Now that you are familiar with the sections, let’s go over what is in each section, from bottom to top, starting with the colors section.

The Colors Section

As previously mentioned, this section of the toolbar is one of the many places where you can control the color of both the stroke and fill. Although colors and gradients will be discussed in more detail later in this chapter, it’s important that you understand how to use this section of the toolbar before you begin creating shapes.

In addition to the two-color drop downs for both stroke and fill, there are also three little buttons along the bottom of this section, as shown in Figure 3.1. Here is what they do:

  • Black and White—Instantly change the stroke color to white (#ffffff) and the fill color to black (#000000).

  • No Color—Set the selected color (either fill or stroke) to not be created when drawn.

  • Swap Colors—Swap the current colors of the fill and stroke.

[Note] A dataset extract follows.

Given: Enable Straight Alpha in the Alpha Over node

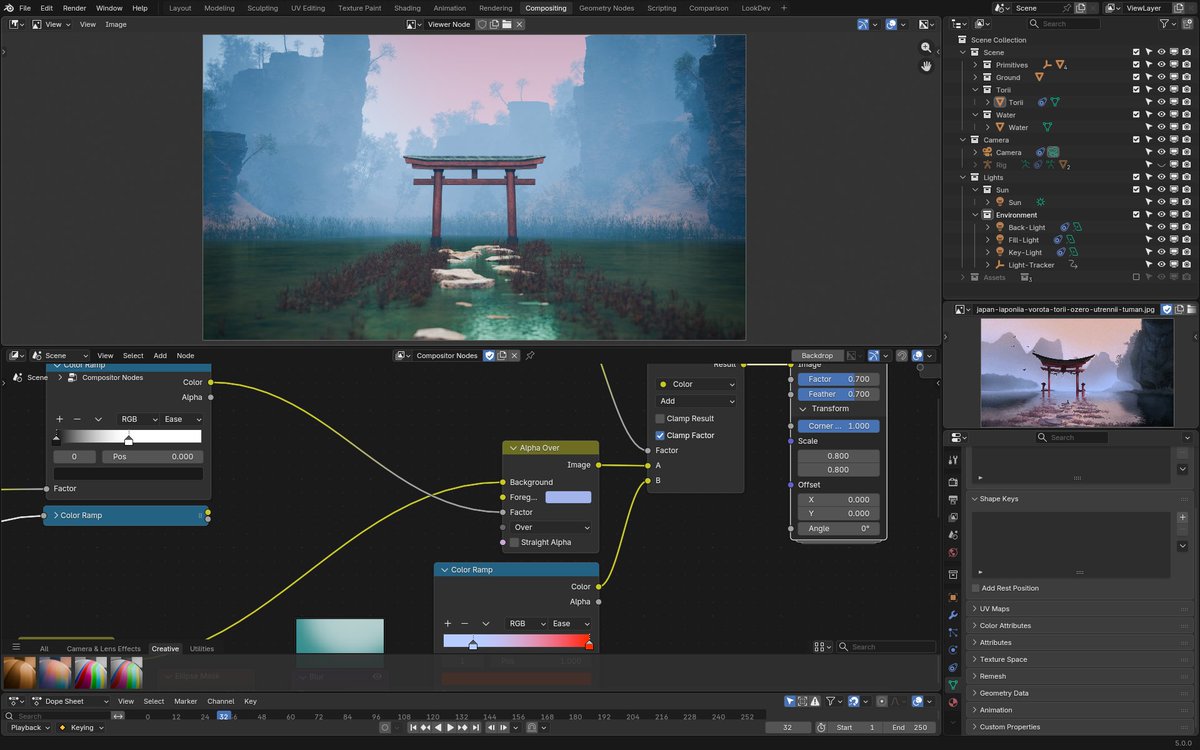Looking at the screenshot, I should point(515,541).
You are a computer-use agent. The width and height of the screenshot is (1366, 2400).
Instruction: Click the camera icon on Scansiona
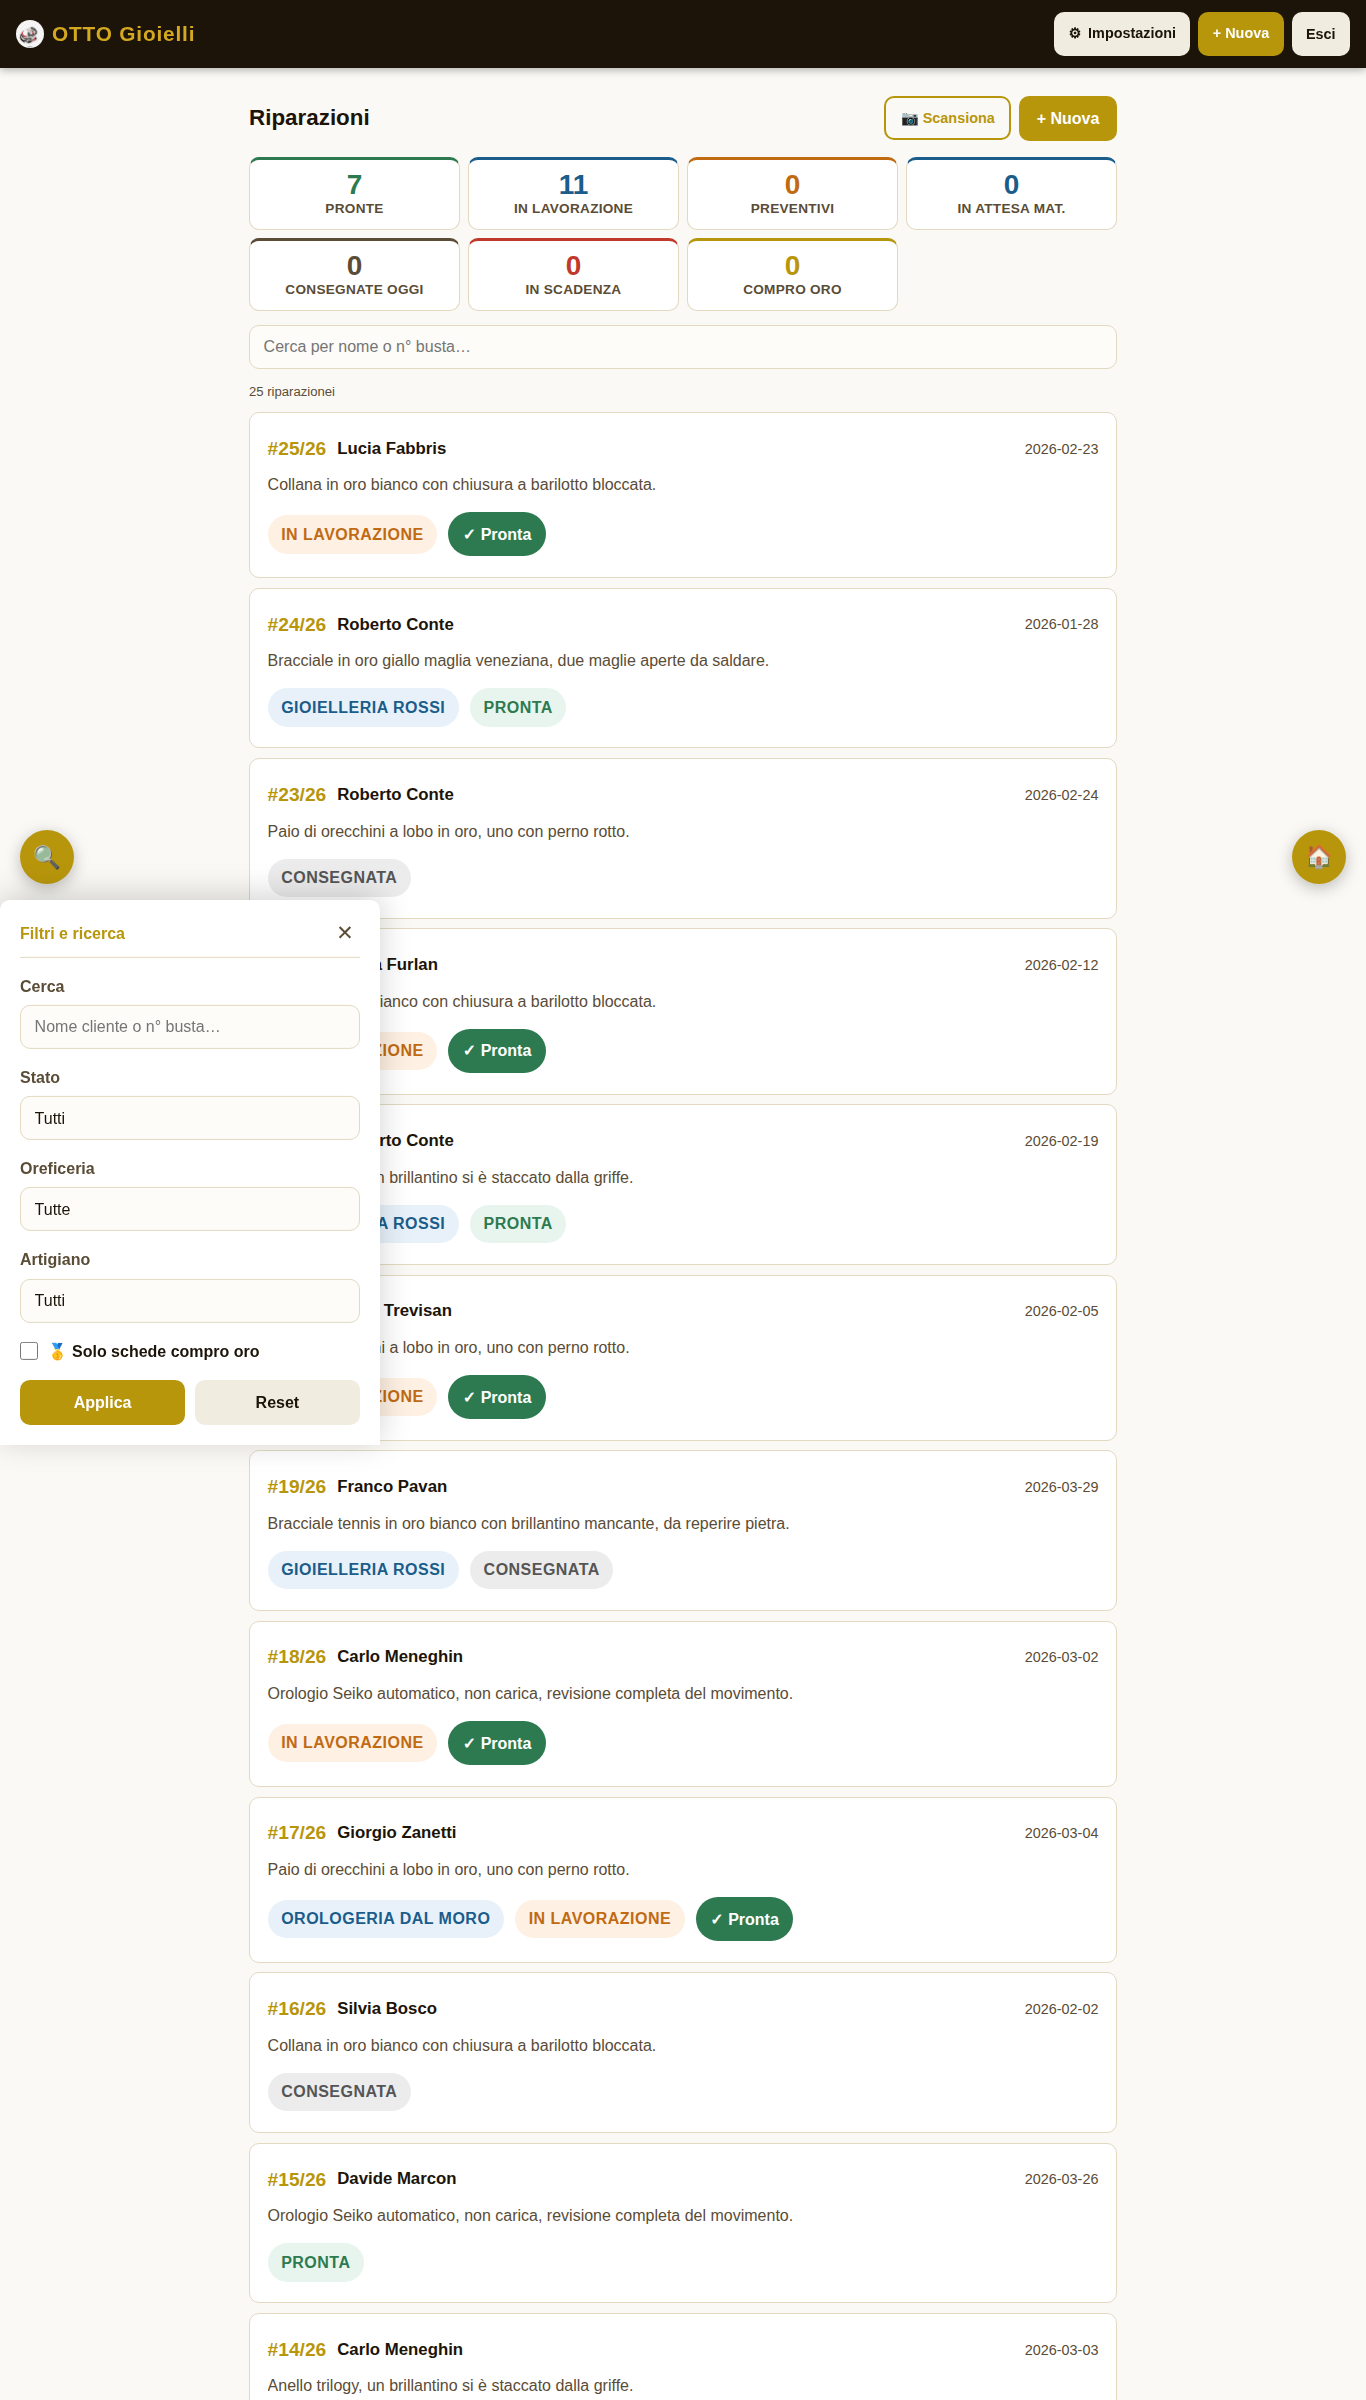911,118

Also, more options for choosing colors can be found by clicking the color wheel in the color drop-down of either the fill or the stroke. The color pop-up window will appear as shown in Figure 3.2.

Figure 3.2

Figure 3.2 In the color pop-up, you choose from an assortment of colors; you can change the lightness and darkness and even set RGB values.

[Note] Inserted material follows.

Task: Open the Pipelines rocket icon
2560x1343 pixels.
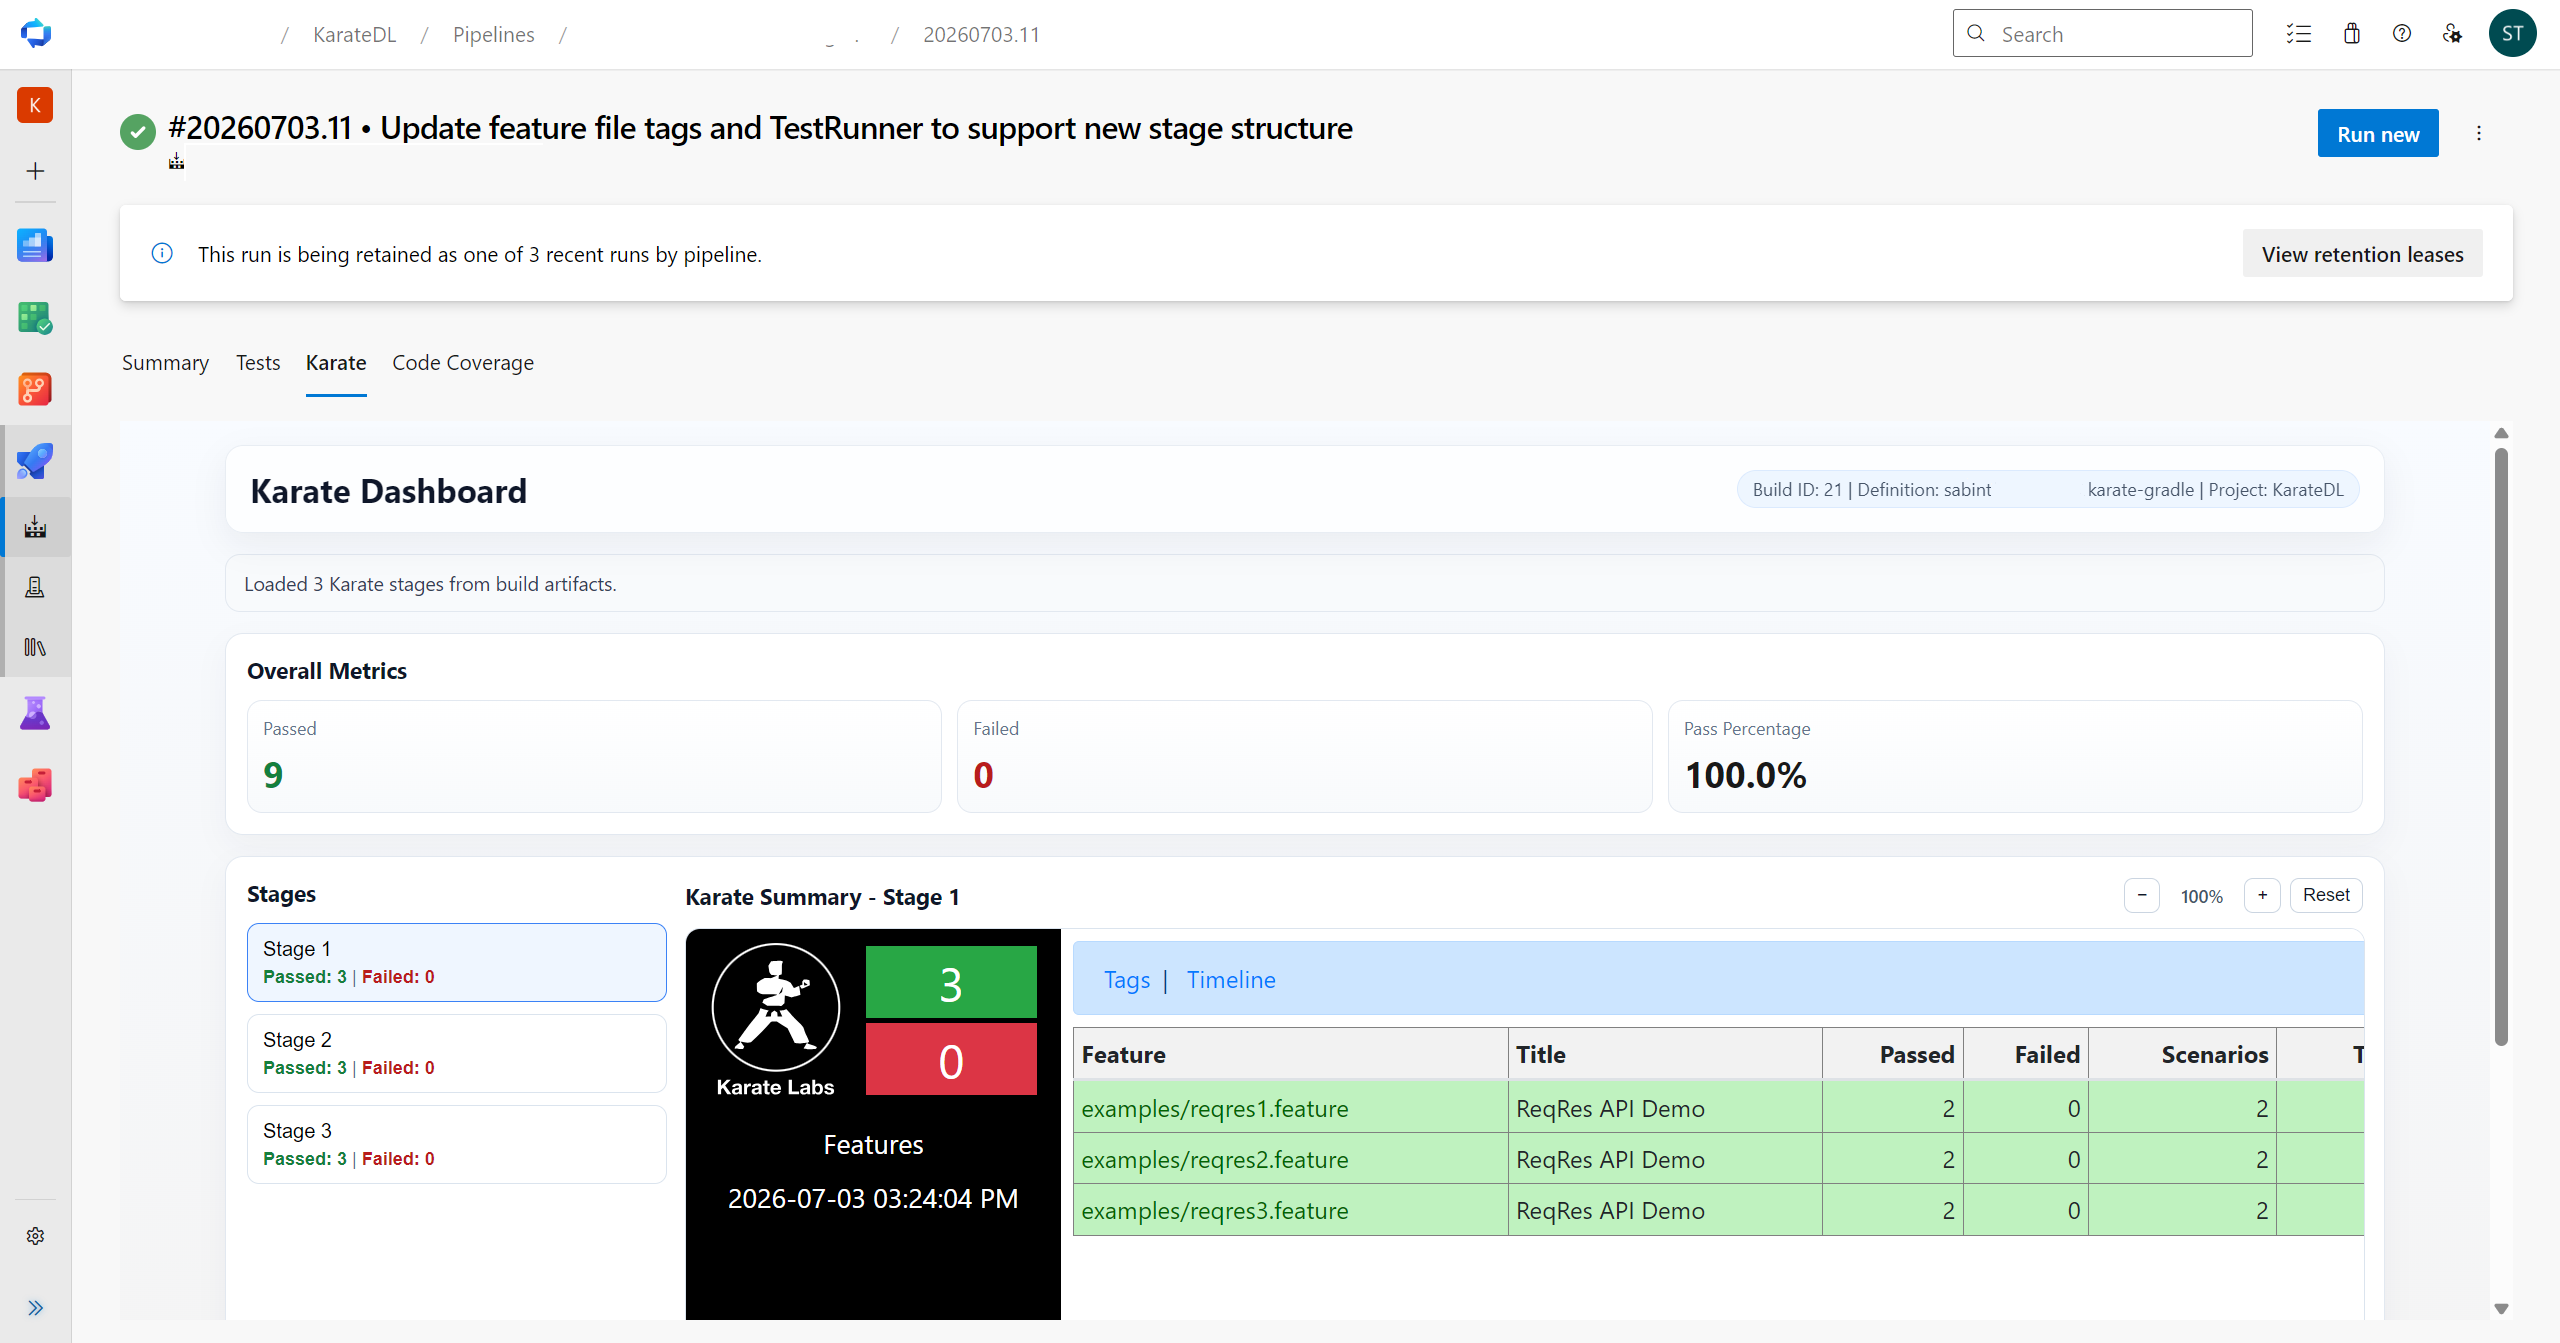Action: point(35,461)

When you select a fill or stroke color from the Colors section, you can either select any color or gradient from the color palette or type the color in #rrggbb form into the input box. You can also adjust the alpha of the color or turn off the color completely with the No Color button.

Figure 3.3

Figure 3.3 The stroke color section: Notice how gradients and alpha control are now available to both the fill and the stroke color section.

The View Section

This section in the toolbar contains tools to help control the view of the stage.

The Hand Tool

Shortcut: PC and Mac—H

Use the Hand tool to drag the entire stage around to be able to see certain sections more clearly, especially while you’re zoomed in. Also, holding down the Shift key while dragging the stage will make it so the stage can be dragged at only 45-degree angles from its original position.

The Zoom Tool (or Magnification Tool)

Shortcut: PC and Mac—Z or M

The Zoom tool controls the magnification at which you are viewing the stage. This tool is very helpful when you need to create very detailed drawings. It has two options in the options section of the toolbar, as you can see in Figure 3.4. The options switch the direction of magnification when you click the stage. Besides being able to click the stage and have the stage zoom in or out, you can also click and draw a rectangle around a particular section of the stage to zoom into.

Figure 3.4

Figure 3.4 The two options for the Zoom tool.

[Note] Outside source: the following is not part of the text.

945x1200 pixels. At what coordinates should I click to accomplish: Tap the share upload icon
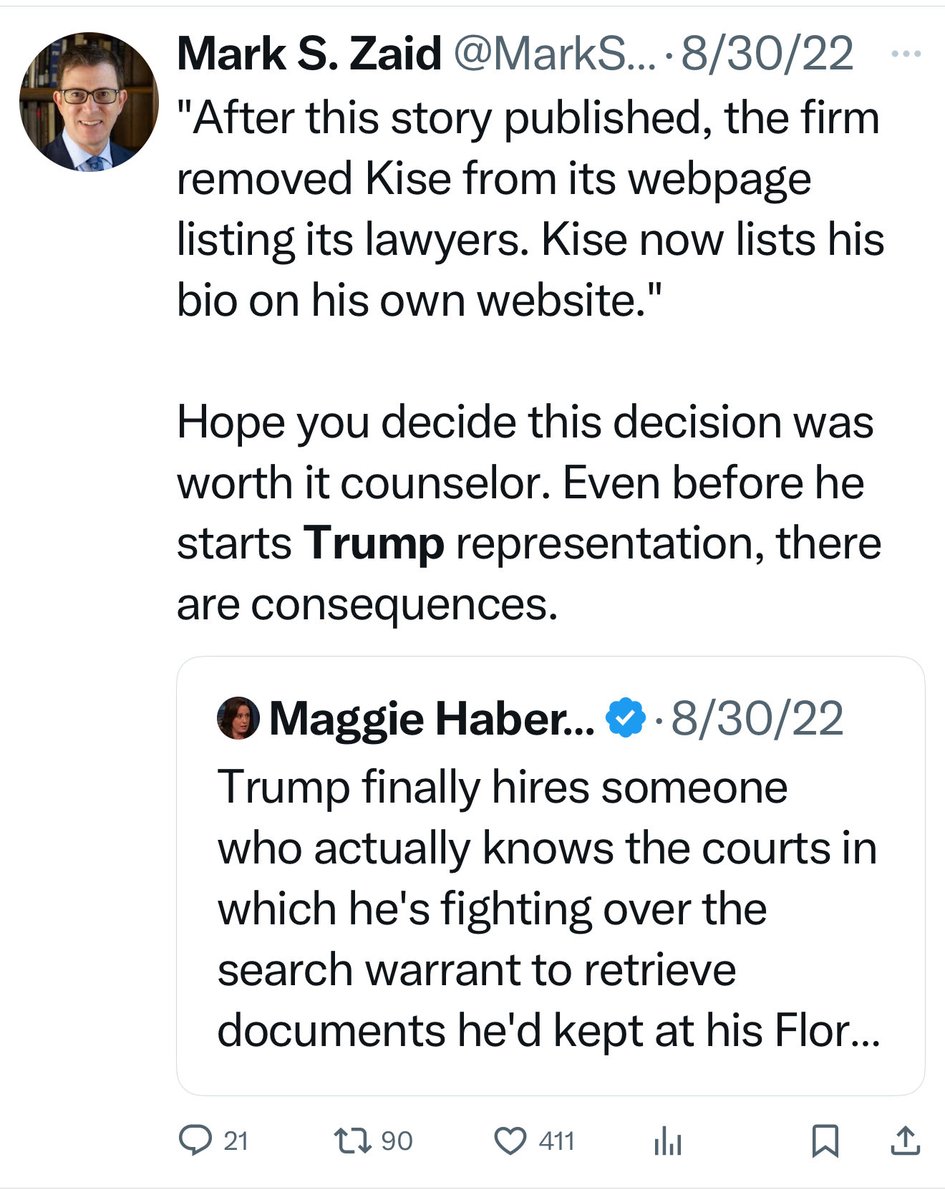(x=902, y=1140)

As with many things in Flash, there is more than one way to control the magnification level of the stage. Following is a short list of shortcuts:

  • (CTRL + - )—Zoom Out

  • (CTRL + +)—Zoom In

  • (CTRL + 1)—Zoom to 100%

  • (CTRL + 2)—Zoom in as far as possible while showing everything on the stage and center

  • (CTRL + 4)—Zoom to 400%

  • (CTRL + 8)—Zoom to 800%

The Tools Section

This section contains all the tools for drawing shapes, manipulating objects, and creating text on the stage. Make special note of the options for each tool that can be found in the Options section of the toolbar; as previously mentioned, these change with each tool. As we go through the tools, they will be covered from top to bottom, and left to right on the toolbar.

The Arrow Tool

Shortcut: PC and MAC—V

The Arrow tool is Flash’s basic selection tool. It can be used to select objects by clicking them or by clicking outside and dragging a rectangle around what you want to select. Remember, when selecting shapes on the stage, you must double-click to select both the fill and the stroke.

The Arrow tool has three options: the first is the Snap to Objects option. This option, when selected, helps snap objects to one another, depending on how close they get to each other. This option is helpful when you’re doing precise layouts. The other two options, which may appear grayed out, as in Figure 3.5, are for adjusting line segments on the stage and will not become active until a line is selected. Here are the other two options:

  • Smooth—This option smooths out ragged edges of the selected line each time it is selected.

  • Straighten—This option attempts to sharpen the curves of the selected line each time it is selected.

Figure 3.5

Figure 3.5 The options for the Arrow tool. If a line is selected on the stage, the bottom two options become available.

The Subselection Tool

Shortcut: PC and Mac—A

This works similarly to the Arrow tool, except the Subselection tool is designed to specifically select vector points. Unlike the Arrow tool, the Subselection tool has no options.

The Free Transform Tool

Shortcut: PC and Mac—Q

This tool is used to manipulate objects on the stage through the use of several small boxes, called handles, which appear around the object when it is selected with the Free Transform tool. It can be used to size, rotate, and skew the selected object by clicking and dragging.

The Free Transform tool has the following options:

  • Snap to Objects—This option, when selected, will snap the scaling handles to other objects on the stage.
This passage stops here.